0Reader Recommendations


Grown-Up Startup

By: Chuck Salter
At Calico Commerce Inc., you will find a staff of Silicon Valley veterans -- a little older and a lot wiser -- building a company that's determined not to make the same old startup mistakes.

After a stint on the sidelines as a consultant, Beverly Powell decided to get back in the startup game. Her specialty was strategic alliances, and she missed the exhilaration of helping young companies realize their potential. But not just any startup would do. Powell, now 45, had worked at or consulted for several startups, yet she had no interest in joining the business equivalent of MTV's Real World -- a cast of brilliant but clueless techies who make things up as they go along, who try to navigate the turbulent waters of the Internet economy with a business plan that is as sustainable as a raft made of Popsicle sticks. "So many startups have great technology but no plan and no vision," says Powell. "They think, 'We've got this cool product, so we can't fail.' But it takes a lot more than a cool product to build a company."

That's why, in 1998, Powell joined Calico Commerce Inc. The company, based in San Jose, California, provides e-commerce software and solutions that help giant organizations like Cisco Systems, Dell Computer, Gateway, and General Electric to conduct complex transactions on the Web. At one level, Calico is very hard to distinguish from the thousands of other startups that dot that dotcom landscape. It is the brainchild of an MIT-educated entrepreneur, and it's based in Silicon Valley. It's small, with sales that came to $21.4 million last year, but it's growing at lightning speed. It's public, of course, and its shares have soared from an IPO price of $14 last October to a high of $75, minting 100 millionaires out of a staff of 300.

But that wasn't what spurred Powell to come on board as vice president of business development. This was: Calico is a young company with grown-up ideas about how to do business.
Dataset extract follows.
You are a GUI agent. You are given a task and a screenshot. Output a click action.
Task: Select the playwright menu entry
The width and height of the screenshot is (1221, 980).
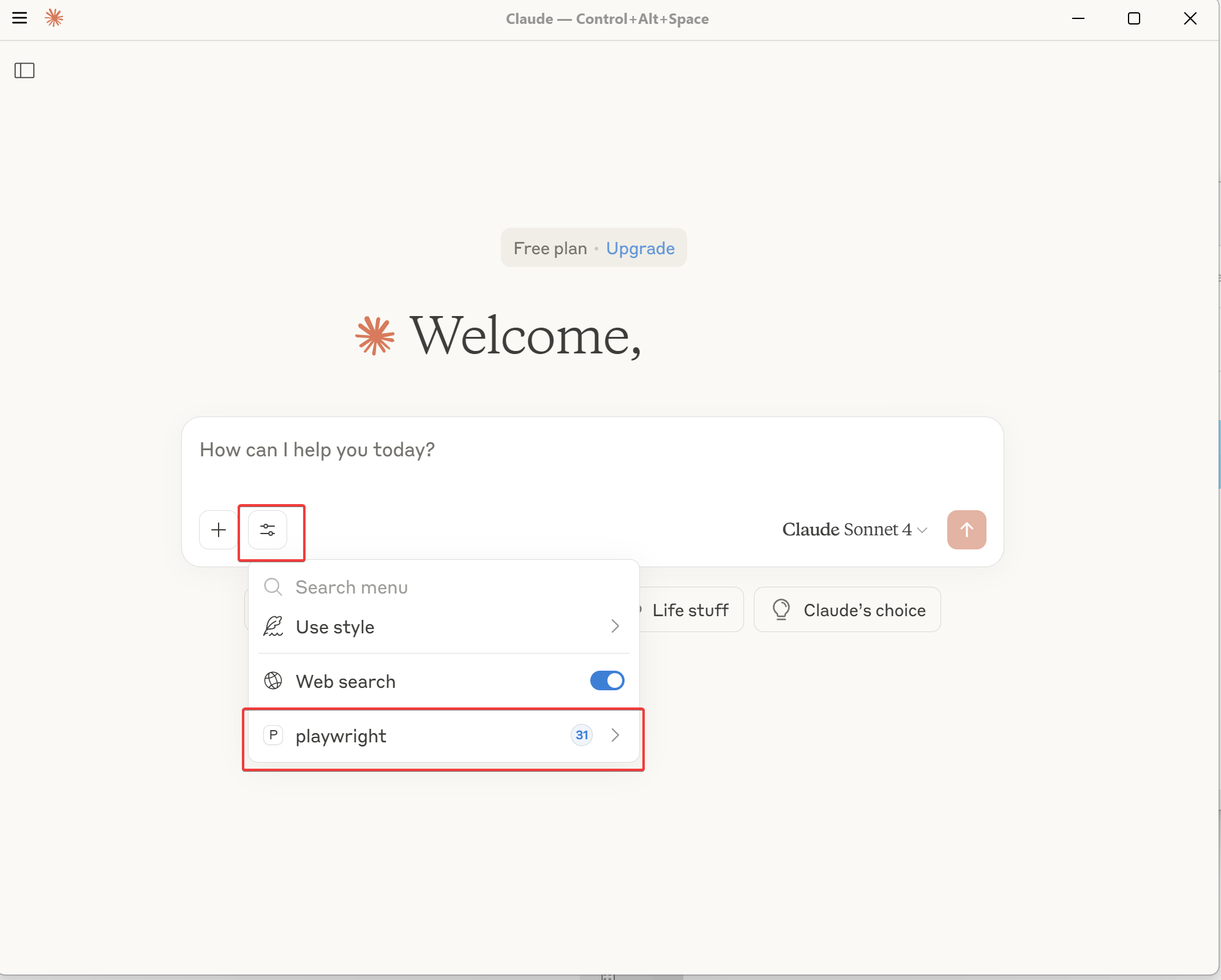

And, in large part, that's because grown-ups run the operation. Calico's senior team consists of Silicon Valley veterans who played key roles in building Cadence Design, Netscape, Oracle, Siebel Systems, and Sun Microsystems. "You see a lot more management experience here than you see in many companies at this stage," says Bill Unger, 50, a Calico board member and a partner of Mayfield Fund, which (along with Kleiner Perkins) is a longtime investor in Calico.

Calico is also a company whose leaders resolved early on to reckon with the growth-driven challenges that sink so many promising organizations. How do you get bigger without losing the speed, the focus, and the energy of a startup? How do you serve more and more customers and release more and more products -- without sacrificing quality? How do you act like an established company before you've become truly established -- or, indeed, before you've become much of a company? How do you integrate lots of new employees from lots of different backgrounds and still maintain a distinctive culture? How do you plan for the future when the present is constantly in flux?

At Calico, the answers to almost all of those questions hinge on a single word: "leadership." Not know-it-all leadership from the CEO but grassroots leadership, in which people from all ranks of the company make decisions fast and act on them even faster. "Out here," says Alan Naumann, 40, CEO and president, "there used to be a sign along Highway 101 that said, 'Speed Kills.' In this business, lack of speed kills."